Why won’t cryptocurrencies probably be a real alternative to debit/credit cards and other forms of instant payments for a long time (if ever)? What consequences does it entail?

And how it is connected with the operations of crypto exchanges? Let's add this question to the list...

The answer is obvious and has already been given in the title: using cryptocurrencies for everyday payments is high-cost and over-complex for both - the customer and merchant. It is designed so poorly that only big dogs, geeks, passionates, and those who have no choice are using it on a (semi-)regular basis. Although cryptocurrencies are “officially” the mainstream now, in fact, their everyday and mass adoption doesn’t exist. It is just like a rocket engine market: its presence is widely accepted, and it has tons of advantages, but most people don’t use it whatsoever.

Investors could back the abovementioned logic up. Playing on the crypto spot or derivatives market with a small amount of money is nonsense in most cases. The fees imposed by all trade exchanges are relatively large. Sending/withdrawing cash is difficult, unintuitive, and expensive as well (due to banks’ and other financial operators' fees). The solutions that try to overcome these difficulties are entirely inconvenient such as p2p or f2f (personal) transactions. In most cases, the lack of appropriate software and infrastructure is to be blamed. Personally, I recommend retail investors to use crypto spot/derivatives markets for educational purposes only!

How should it work in a perfect world? First of all, the easiness. It doesn’t matter whether it is an app, plastic card, or even a separate handy dedicated device. What really counts is how conveniently it works!
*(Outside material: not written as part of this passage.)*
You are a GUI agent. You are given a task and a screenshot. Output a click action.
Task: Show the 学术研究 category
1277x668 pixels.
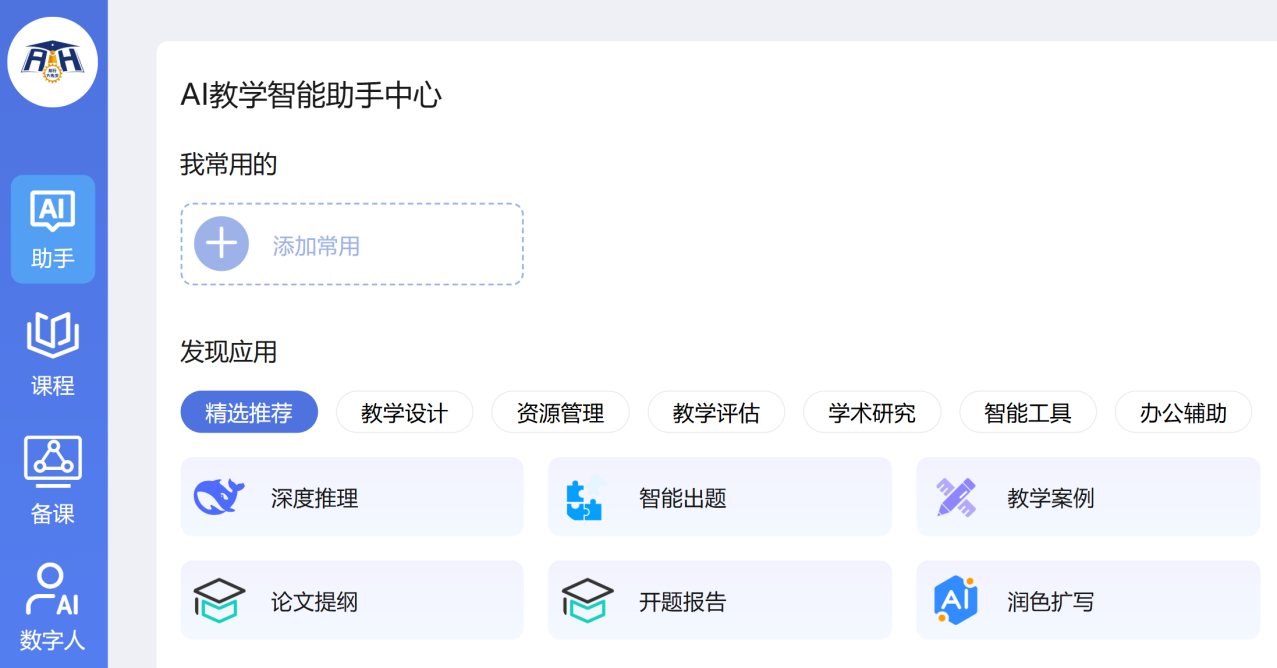click(x=872, y=413)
In most cases, it would be like: activate - authenticate - put an amount - confirm. Can’t take longer than 15-20 seconds. And when it comes to crypto trade exchanges, the most effortless mechanism for sending/withdrawing fiats is a bank wire transfer or credit/debit card. Exactly the same as transmitting/receiving the money to/from any other merchant or an individual.

By the way, no! It doesn’t work that way in the vast majority of cases right now. It may work vaguely close to that in some limited environments; however, it is neither the standard nor the substantial part of the typical use of cryptocurrencies.

Secondly (although it is as important as the first point), the cheapness. Crypto payment fees should be standard or at least moderate. Now they aren’t and never have been. If crypto enthusiasts want to see cryptocurrencies in everyday use, they have to realize that it won’t happen. It won’t happen until their usage is as inexpensive as this of bank cards and app payments, which are basically free or nearly free of charge. And of course, the same applies to crypto trade exchanges. Once again, their fees deducted from each transaction make them almost unprofitable and thus impractical for small investors and traders.

And thirdly, what is often the consequence of the two previous points, the popularity. No solution will succeed if people don’t use it. But if people are to use it, it has to be easy and relatively costless. So here we go again!

I can’t wait to start using crypto payments in my everyday life, which in my case means at least once a week. I’m looking forward to introducing my parents to crypto trade exchanges without exposing them to unnecessary hassle (financial and organizational). I’m afraid, though, that I have to put my plans on hold for years. On the other hand, knowing somehow this whole crypto scene, I suspect that it will rapidly evolve in such a way that all obstacles mentioned in this text will become obsolete. I’m sure some startups will emerge and solve those problems very soon. So you may now disregard all this piece of writing.